EXERCISE DETAILS:
Could you transcribe every entry below exactly, leaving out the pictures?

Stored data:
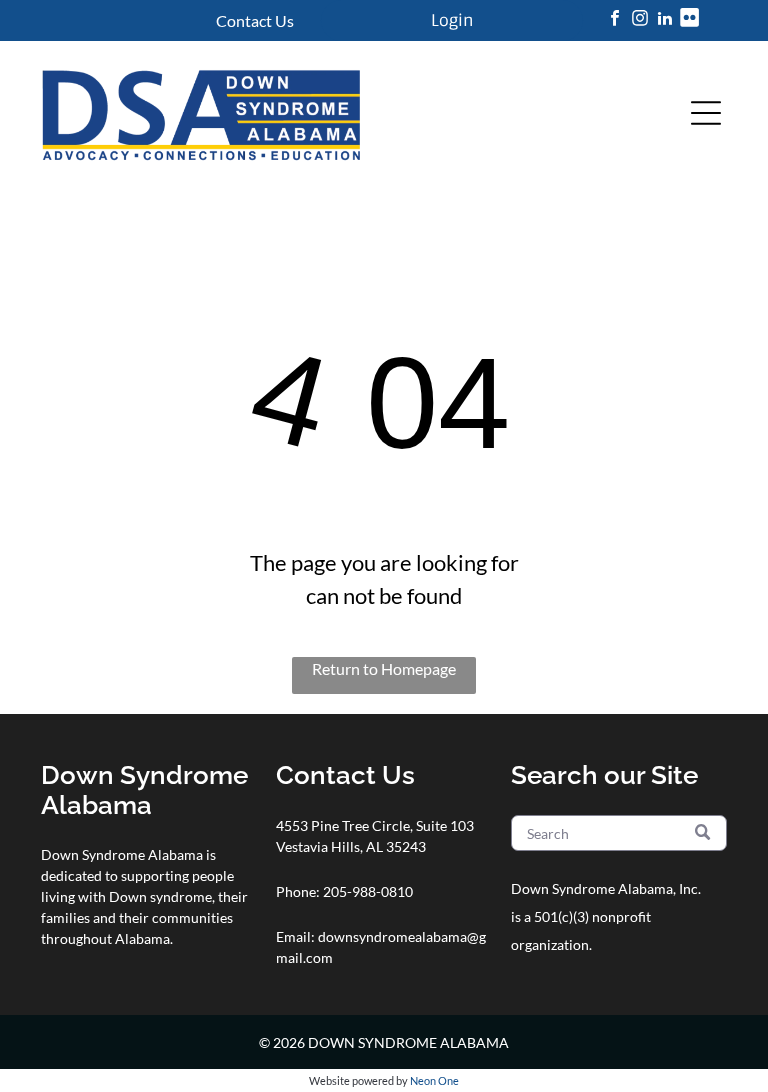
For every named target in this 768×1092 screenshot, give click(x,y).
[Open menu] (706, 113)
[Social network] (690, 20)
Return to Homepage (384, 668)
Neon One (434, 1080)
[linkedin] (665, 20)
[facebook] (615, 20)
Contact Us (255, 20)
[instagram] (640, 20)
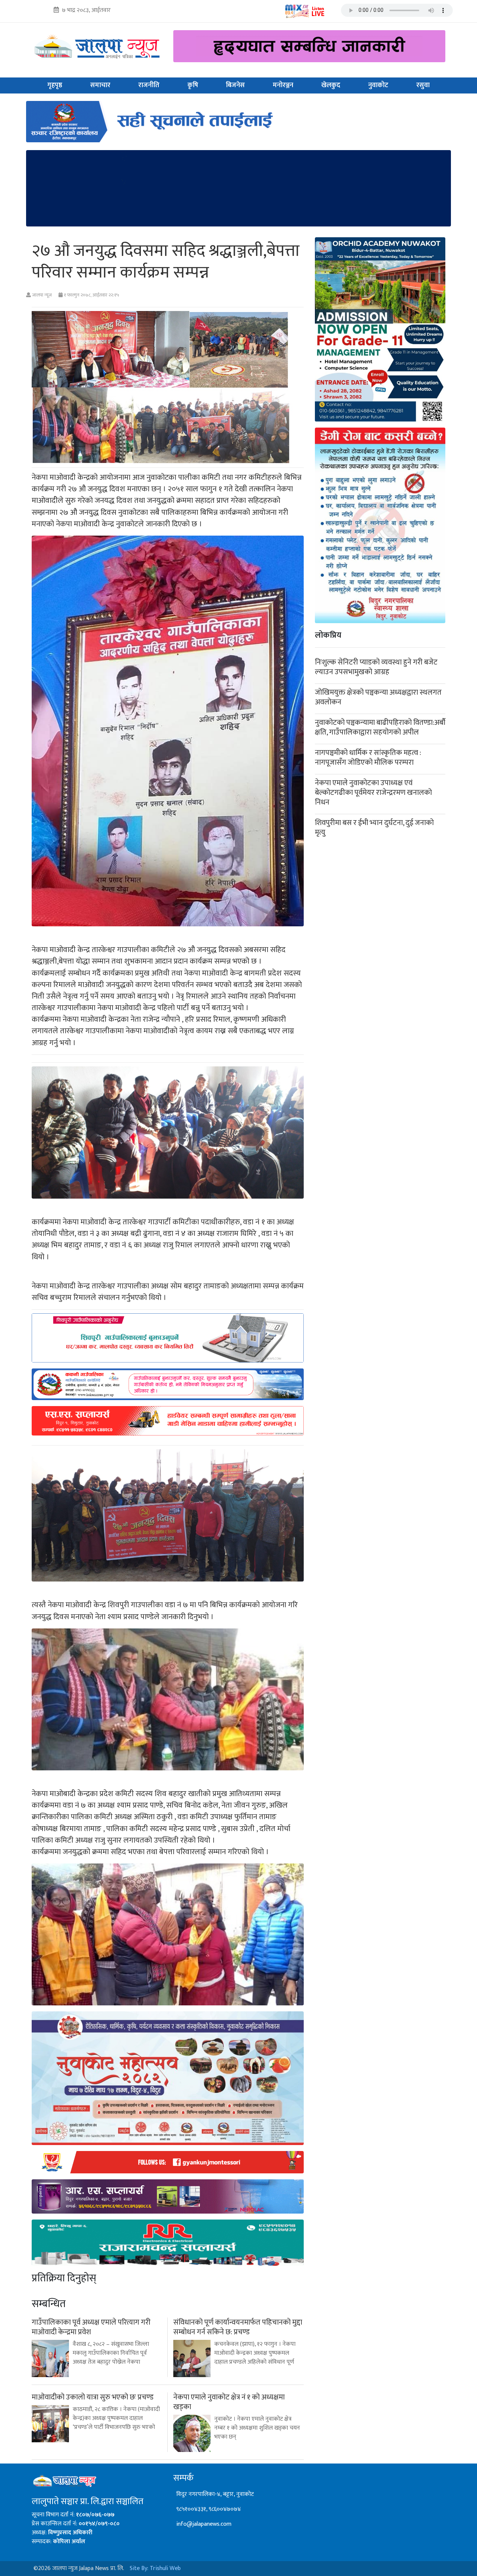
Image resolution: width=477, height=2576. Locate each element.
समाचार (100, 85)
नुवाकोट (378, 85)
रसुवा (423, 85)
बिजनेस (235, 85)
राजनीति (148, 85)
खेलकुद (330, 85)
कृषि (192, 85)
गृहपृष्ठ (54, 85)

ANSWER TO THIS TASK:
For every named target in this 768×1092 screenshot, give click(x,y).
[Open menu] (706, 113)
[Social network] (690, 20)
Return to Homepage (384, 668)
Neon One (434, 1080)
[linkedin] (665, 20)
[facebook] (615, 20)
Contact Us (255, 20)
[instagram] (640, 20)
Image resolution: width=477, height=2576. Locate each element.
समाचार (100, 85)
नुवाकोट (378, 85)
रसुवा (423, 85)
बिजनेस (235, 85)
राजनीति (148, 85)
खेलकुद (330, 85)
कृषि (192, 85)
गृहपृष्ठ (54, 85)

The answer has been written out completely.